To do:
The answer is the set of lines that include "target", copied from the data below.

[Stored data entries]
####

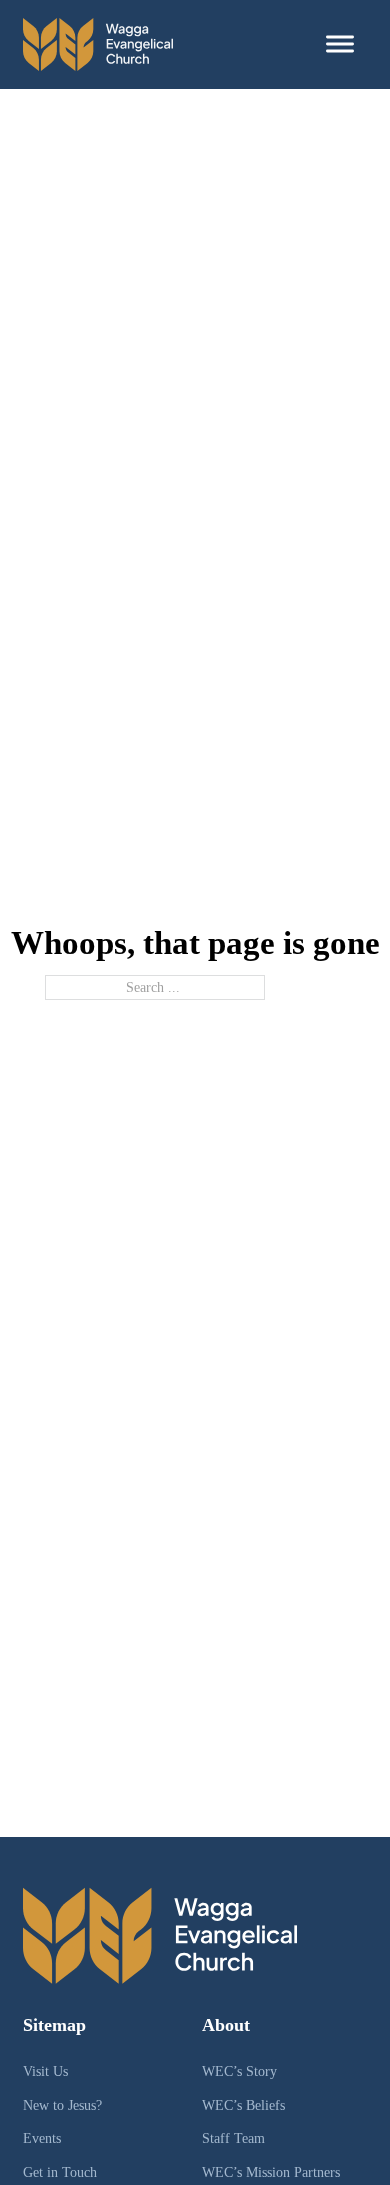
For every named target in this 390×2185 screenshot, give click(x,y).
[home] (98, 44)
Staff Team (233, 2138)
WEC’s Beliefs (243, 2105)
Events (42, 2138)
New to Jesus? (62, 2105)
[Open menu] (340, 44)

####

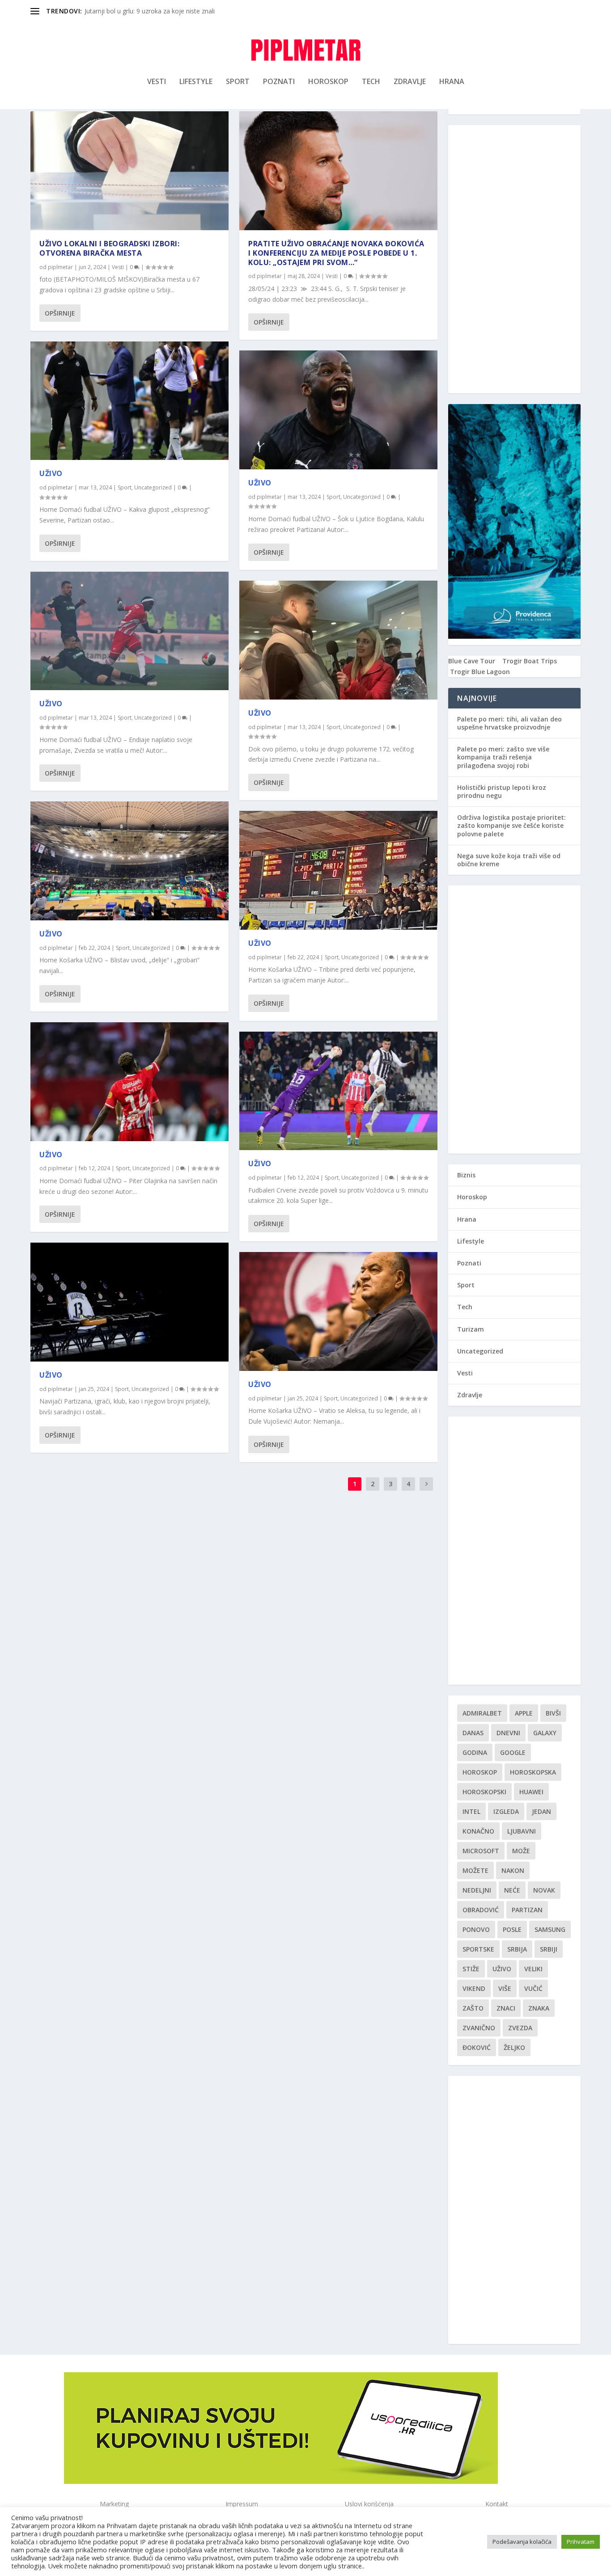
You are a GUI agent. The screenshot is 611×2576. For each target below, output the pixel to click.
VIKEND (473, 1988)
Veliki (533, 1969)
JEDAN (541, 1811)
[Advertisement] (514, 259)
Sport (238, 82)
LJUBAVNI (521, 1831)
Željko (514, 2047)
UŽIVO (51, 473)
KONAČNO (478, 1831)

####

The completed task:
For every named target in this 390×2185 screenshot, give click(x,y).
You are a GUI agent. The screenshot is 611×2576. For each target below, output the pixel to click.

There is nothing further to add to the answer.